From the Centro Hospitalar Universitário do Porto, Instituto de Ciências Biomédias Abel Salazar, Faculdade de Medicina da Universidade do Porto, Hospital da Luz, Arrábida; Hospital Militar do Porto; and the Departamento de Engenharia Mecânica, Universidade do Minho.
Plast Reconstr Surg. 2020 Feb;145(2):403-406. doi: 10.1097/PRS.0000000000006512.
Humpectomy is one of the most common steps in reduction rhinoplasty among Caucasian patients. The most widespread procedures to address hump removal are both the "en bloc humpectomy" (with reconstruction of the middle third with spreader grafts) and the "split hump technique" (with confection of spreader flaps). The spare roof technique, for rhinoplasty reduction, has been developed over the past 4 years. In this technique, the upper lateral cartilages are completely preserved-even the hidden part under the caudal aspect of the nasal bones. It consists of five main steps: step 1, the upper lateral cartilages are released from the dorsal aspect of the nasal septum; step 2, a 1-mm strip of the dorsal septum is taken in each movement as required; step 3, ostectomy of the caudal aspect of nasal bones, keeping the upper lateral cartilages intact and releasing the "lateral" (left and right) pyriform aperture ligament; step 4, classic medial and lateral osteotomies (closing the open bony roof); and step 5, suturing the upper lateral cartilages to the dorsal septum and thus avoiding the natural spring effect. The outcomes of the first 100 patients have been validated by a prospective, interventional, and longitudinal study performed on patients undergoing primary rhinoplasty by means of the spare roof technique. This study confirms that the spare roof technique significantly improved patient quality of life regarding nose function and appearance. It is a reliable technique that can help deliver consistently good results in Caucasian and Mediterranean patients with a dorsal hump seeking rhinoplasty.

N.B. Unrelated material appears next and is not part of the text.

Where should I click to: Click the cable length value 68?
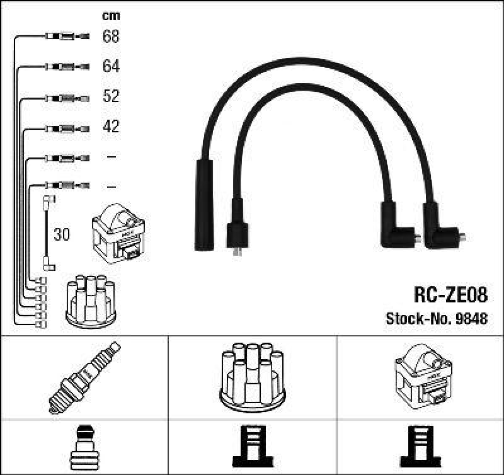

削骨术是白种人患者缩鼻整形术中最常见的步骤之一。最广泛的去除驼峰的手术是“整块削骨术”(用鼻中隔扩张移植物重建中三分之一)和“分裂驼峰技术”(用鼻中隔扩张皮瓣制作)。在过去的 4 年中,为了进行鼻整形术的缩窄,发展了备用屋顶技术。在这种技术中,上外侧软骨被完全保留-甚至是隐藏在鼻骨尾部下方的部分。它由五个主要步骤组成:第 1 步,上外侧软骨从鼻中隔的背侧释放;第 2 步,在每个动作中都需要从鼻中隔背侧取出 1 毫米的软骨条;第 3 步,进行鼻骨尾部的截骨术,同时保持上外侧软骨完整,并释放“外侧”(左右)梨状孔韧带;第 4 步,进行经典的内侧和外侧截骨术(闭合开放的骨性屋顶);第 5 步,将上外侧软骨缝合到鼻中隔上,从而避免自然的弹性效应。通过对 100 例首次接受备用屋顶技术的原发性鼻整形术患者进行前瞻性、干预性和纵向研究,验证了前 100 例患者的结果。这项研究证实,备用屋顶技术显著改善了患者的生活质量,包括鼻子的功能和外观。它是一种可靠的技术,可以帮助白种人和地中海人种中寻求鼻整形术的有驼峰的患者始终获得良好的效果。